İlk Milli takım davetimi U -15 Kız Milli takımından aldım. 15 yaşındaydım ve çok heyecanlanmıştım. 2008 yılındaydı. U-17 Kız Milli takımı Avrupa şampiyonası Grup Eleme müsabakaları maçıydı ve İrlanda‘ya karşı mücadele ettik. Milli marşımız okunurken ağlıyordum, bugün yine o formayı üstüme giydiğimde heyecanlanıyorum ve seremonide milli marşımız her okunduğunda gözlerim doluyor.
Daha sonra farklı yaş gruplarında 96 defa milli maçlara çıktım. Ancak, heyecanımdan hiçbir şey kaybetmedim. Milli takım kaptanı olmaktan ve ülkemi temsil etmekten dolayı gurur duyuyorum.

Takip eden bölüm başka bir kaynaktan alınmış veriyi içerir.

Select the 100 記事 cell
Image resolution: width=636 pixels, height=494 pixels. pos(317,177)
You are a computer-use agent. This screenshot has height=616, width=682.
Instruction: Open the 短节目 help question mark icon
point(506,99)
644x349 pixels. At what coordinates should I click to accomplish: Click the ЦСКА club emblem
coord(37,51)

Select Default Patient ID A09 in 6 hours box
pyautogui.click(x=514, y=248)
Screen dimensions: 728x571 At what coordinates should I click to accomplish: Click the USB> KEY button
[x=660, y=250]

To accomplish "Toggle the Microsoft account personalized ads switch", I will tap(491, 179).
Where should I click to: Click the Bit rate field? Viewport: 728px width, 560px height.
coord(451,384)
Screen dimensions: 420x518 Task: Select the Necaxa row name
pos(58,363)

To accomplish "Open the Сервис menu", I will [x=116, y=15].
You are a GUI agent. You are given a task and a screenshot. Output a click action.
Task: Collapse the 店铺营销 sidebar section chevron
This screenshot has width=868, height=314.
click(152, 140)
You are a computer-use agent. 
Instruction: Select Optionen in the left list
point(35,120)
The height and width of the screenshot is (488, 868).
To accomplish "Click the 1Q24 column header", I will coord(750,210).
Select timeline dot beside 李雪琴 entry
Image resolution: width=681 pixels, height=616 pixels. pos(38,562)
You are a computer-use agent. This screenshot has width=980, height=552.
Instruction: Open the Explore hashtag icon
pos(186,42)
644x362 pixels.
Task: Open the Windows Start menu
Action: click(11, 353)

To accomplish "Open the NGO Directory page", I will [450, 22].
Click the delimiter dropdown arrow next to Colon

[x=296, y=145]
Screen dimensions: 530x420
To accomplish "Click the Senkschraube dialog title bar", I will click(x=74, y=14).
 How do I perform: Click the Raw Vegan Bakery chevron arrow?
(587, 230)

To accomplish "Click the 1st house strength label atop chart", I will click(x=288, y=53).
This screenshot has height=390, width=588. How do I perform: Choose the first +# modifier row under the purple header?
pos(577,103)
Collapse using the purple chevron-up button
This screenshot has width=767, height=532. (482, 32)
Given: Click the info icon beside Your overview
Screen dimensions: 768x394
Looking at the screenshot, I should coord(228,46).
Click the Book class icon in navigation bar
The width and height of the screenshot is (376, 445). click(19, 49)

Sporculuk kariyerini hem akademik hem de yönetimsel tecrübeler ile destekliyorsun. Sadece kadın futbolunda değil, ülke futbolunda bir sporcunun mental ve fiziksel gelişim göstermesi nadiren rastlanılan bir durum. Sen bu serüveni nasıl şekillendirdin?
Alt yapı eğitimimi Gazi üniversitesinde aldım. Gazi Üniversitesi Kadın Futbol Takımı’nın Türkiye’nin en iyileri arasında gösterilen bir Üniversite takımı olması, bunun yanında eğitimcilerimizin hem üniversitede hocalık yapıp hem de bizimle ilgilenmeleri, kendi alanlarındaki olgun tecrübeleri ve faydalı aktarmaları ile alt yapı eğitimimi donanımlı bir şekilde tamamlamamı sağladı. Bu beni şimdiye kadar hem oyuncu olarak hem de akademik anlamda hep bir adım öne taşıdı.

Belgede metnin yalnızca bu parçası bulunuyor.